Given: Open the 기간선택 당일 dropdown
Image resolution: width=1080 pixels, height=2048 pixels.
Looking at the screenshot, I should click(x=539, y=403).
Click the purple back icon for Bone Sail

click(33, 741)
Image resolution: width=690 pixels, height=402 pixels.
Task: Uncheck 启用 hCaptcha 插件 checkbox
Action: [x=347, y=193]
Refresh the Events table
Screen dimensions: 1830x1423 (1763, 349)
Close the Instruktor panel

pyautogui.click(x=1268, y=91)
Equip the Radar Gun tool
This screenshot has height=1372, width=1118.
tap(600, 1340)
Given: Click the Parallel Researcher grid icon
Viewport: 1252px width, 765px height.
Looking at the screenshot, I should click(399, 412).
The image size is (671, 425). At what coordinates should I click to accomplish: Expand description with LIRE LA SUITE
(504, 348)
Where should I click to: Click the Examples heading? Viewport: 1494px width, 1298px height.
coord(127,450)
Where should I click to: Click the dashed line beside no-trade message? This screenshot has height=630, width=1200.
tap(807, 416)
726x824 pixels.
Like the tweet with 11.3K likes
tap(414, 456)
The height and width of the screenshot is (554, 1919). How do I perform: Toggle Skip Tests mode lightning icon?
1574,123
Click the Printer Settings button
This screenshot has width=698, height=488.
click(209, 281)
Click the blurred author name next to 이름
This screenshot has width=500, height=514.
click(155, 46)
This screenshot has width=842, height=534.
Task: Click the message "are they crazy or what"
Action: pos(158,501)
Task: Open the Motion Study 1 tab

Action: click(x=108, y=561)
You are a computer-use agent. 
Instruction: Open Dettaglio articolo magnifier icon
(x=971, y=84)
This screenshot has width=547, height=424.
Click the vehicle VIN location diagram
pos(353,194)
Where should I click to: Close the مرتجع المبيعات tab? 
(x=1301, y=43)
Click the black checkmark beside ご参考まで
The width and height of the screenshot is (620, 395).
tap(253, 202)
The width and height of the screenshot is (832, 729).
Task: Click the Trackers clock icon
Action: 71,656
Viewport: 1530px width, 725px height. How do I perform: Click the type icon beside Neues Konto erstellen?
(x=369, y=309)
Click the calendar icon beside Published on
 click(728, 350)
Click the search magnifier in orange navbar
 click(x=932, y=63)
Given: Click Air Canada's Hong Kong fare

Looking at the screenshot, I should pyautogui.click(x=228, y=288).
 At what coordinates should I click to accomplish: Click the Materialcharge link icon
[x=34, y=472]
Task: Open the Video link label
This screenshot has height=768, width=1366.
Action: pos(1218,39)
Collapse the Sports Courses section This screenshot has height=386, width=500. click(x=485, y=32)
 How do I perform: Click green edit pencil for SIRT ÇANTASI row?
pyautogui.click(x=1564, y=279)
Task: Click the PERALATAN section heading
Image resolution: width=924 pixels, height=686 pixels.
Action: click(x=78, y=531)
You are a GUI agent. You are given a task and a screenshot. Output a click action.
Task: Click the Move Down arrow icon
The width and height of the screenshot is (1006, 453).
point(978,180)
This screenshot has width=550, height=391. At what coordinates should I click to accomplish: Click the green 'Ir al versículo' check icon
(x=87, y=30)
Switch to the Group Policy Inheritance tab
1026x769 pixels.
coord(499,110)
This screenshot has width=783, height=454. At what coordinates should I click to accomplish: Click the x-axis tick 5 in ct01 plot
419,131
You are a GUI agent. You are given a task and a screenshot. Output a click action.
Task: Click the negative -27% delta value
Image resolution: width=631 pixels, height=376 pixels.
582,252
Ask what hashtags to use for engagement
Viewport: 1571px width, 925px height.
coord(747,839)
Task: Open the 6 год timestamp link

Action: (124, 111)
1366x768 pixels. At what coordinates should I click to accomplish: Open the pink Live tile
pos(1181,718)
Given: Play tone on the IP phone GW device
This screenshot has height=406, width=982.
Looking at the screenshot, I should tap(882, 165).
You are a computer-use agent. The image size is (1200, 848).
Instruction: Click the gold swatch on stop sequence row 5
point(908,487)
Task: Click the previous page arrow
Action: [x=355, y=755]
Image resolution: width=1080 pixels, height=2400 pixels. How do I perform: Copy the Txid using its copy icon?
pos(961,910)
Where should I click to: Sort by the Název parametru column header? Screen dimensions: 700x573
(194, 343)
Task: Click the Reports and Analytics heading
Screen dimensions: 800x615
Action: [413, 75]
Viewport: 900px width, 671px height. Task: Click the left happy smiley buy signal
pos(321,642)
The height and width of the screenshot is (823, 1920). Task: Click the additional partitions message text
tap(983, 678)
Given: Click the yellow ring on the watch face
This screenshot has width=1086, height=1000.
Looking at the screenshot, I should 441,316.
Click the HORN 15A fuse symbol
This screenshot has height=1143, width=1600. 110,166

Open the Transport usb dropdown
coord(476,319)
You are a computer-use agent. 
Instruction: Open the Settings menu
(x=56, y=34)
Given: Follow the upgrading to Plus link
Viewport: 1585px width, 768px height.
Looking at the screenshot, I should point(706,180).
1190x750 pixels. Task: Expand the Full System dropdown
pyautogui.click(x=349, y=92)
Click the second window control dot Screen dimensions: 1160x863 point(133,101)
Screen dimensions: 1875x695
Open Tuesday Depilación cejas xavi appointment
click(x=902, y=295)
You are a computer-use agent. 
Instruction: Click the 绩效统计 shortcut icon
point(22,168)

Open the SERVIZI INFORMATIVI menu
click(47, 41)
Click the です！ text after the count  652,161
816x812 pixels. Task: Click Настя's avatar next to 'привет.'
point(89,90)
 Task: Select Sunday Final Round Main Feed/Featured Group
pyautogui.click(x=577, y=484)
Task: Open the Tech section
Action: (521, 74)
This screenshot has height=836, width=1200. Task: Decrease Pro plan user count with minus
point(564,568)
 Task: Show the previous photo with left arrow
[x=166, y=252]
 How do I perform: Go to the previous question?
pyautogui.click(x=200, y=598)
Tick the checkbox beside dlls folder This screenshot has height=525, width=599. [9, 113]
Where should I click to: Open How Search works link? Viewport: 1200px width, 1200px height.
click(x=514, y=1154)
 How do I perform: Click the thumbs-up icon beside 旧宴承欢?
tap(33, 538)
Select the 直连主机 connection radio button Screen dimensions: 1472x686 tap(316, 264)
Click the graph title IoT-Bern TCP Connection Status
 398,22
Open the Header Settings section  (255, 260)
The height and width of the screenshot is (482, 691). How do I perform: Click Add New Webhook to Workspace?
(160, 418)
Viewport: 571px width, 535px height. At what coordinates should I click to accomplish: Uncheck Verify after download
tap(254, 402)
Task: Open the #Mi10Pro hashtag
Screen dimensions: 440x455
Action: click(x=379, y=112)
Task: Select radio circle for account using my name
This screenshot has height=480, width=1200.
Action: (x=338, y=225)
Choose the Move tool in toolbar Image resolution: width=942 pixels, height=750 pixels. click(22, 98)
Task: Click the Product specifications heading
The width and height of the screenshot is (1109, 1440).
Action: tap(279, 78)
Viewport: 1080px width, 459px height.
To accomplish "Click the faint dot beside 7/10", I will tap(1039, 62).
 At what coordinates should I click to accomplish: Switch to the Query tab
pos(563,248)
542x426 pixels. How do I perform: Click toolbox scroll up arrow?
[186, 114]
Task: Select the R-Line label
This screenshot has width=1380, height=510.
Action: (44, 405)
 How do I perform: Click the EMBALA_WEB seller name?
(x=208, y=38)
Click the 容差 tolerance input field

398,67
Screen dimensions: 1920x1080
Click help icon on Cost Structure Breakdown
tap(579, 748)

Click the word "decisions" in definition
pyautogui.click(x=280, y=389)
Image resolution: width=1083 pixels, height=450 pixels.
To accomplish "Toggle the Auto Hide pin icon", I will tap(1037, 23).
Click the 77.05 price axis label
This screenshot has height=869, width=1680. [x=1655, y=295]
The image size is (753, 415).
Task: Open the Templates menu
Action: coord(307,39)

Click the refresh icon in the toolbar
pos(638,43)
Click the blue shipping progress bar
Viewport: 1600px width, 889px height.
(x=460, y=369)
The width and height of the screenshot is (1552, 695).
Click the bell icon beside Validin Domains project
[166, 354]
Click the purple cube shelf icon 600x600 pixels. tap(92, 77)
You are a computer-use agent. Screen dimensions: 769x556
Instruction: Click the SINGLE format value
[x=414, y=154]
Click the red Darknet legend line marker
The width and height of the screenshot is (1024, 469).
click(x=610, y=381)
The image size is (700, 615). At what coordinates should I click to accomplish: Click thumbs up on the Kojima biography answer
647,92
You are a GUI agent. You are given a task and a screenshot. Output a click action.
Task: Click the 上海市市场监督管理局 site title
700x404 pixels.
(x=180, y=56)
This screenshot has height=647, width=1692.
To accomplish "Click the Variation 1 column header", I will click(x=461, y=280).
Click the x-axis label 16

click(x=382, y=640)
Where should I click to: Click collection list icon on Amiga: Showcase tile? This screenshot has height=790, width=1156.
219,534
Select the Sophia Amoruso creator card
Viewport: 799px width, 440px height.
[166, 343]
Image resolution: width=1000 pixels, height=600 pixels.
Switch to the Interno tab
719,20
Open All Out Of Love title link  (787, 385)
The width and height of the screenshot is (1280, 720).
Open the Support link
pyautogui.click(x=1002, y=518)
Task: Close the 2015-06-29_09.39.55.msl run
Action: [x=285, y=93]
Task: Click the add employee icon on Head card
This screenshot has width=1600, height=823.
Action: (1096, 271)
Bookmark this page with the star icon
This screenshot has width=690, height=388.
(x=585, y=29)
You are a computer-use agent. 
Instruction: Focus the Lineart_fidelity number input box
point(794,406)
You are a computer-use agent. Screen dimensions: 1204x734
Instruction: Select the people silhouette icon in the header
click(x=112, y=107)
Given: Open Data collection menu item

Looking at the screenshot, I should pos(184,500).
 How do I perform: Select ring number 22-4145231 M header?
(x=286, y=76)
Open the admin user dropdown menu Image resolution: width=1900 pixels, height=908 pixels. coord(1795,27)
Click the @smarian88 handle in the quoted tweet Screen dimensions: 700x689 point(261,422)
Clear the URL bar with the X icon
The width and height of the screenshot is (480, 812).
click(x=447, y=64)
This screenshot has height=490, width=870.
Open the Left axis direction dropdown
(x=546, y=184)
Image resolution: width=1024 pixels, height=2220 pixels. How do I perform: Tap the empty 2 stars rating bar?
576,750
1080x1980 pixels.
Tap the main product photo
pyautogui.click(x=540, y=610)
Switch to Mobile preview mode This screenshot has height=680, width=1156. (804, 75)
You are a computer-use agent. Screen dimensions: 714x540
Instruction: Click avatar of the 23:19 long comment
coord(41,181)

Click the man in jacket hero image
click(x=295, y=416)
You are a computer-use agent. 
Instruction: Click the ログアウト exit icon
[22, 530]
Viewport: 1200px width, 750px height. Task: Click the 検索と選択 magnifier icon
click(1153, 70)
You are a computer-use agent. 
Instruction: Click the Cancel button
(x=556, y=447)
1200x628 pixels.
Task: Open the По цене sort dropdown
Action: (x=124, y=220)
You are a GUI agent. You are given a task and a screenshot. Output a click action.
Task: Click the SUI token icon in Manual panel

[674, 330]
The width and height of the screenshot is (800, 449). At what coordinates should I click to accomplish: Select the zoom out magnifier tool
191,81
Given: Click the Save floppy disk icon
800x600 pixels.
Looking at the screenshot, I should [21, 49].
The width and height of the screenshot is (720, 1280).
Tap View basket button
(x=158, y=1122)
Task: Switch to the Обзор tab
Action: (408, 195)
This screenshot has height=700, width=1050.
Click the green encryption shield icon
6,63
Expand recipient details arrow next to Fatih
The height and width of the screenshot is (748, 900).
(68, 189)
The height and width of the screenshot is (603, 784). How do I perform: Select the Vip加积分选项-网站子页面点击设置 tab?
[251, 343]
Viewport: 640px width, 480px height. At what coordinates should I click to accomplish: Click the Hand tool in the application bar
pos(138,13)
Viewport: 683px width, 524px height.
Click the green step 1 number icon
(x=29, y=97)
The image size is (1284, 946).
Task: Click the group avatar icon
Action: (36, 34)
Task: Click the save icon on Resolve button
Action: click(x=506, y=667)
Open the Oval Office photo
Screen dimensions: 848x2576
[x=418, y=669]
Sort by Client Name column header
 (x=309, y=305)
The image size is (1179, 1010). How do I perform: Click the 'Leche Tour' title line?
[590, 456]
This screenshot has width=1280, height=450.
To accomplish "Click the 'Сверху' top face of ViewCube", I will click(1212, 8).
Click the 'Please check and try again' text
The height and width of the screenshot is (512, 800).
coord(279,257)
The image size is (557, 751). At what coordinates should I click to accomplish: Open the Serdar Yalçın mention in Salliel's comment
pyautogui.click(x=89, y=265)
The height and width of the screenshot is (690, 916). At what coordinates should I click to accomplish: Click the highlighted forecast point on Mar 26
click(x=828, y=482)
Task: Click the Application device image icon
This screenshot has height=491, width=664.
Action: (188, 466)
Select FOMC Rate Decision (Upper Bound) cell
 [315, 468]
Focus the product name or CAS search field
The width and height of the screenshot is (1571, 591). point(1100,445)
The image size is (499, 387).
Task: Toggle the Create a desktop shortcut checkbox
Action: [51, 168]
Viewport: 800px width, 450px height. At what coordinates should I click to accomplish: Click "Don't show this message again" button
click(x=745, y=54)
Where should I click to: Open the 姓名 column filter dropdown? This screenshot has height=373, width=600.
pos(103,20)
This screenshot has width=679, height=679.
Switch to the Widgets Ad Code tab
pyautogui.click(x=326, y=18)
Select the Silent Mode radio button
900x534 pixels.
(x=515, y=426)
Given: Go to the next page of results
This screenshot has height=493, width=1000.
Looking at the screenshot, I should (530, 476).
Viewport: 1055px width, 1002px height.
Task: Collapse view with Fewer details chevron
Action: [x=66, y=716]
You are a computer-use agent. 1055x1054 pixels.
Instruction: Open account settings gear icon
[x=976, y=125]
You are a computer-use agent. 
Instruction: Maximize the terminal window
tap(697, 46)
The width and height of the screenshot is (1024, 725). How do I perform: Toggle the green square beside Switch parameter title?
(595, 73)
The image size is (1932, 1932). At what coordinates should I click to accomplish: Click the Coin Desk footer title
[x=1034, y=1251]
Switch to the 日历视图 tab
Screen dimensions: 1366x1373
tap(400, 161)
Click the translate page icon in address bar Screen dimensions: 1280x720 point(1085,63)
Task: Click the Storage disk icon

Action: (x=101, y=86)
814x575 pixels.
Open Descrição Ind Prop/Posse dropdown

****************

Reproduce every line in the data that has the word "Move" in it.

Expected output:
Task: Click the Move Down arrow icon
Choose the Move tool in toolbar Image resolution: width=942 pixels, height=750 pixels. click(22, 98)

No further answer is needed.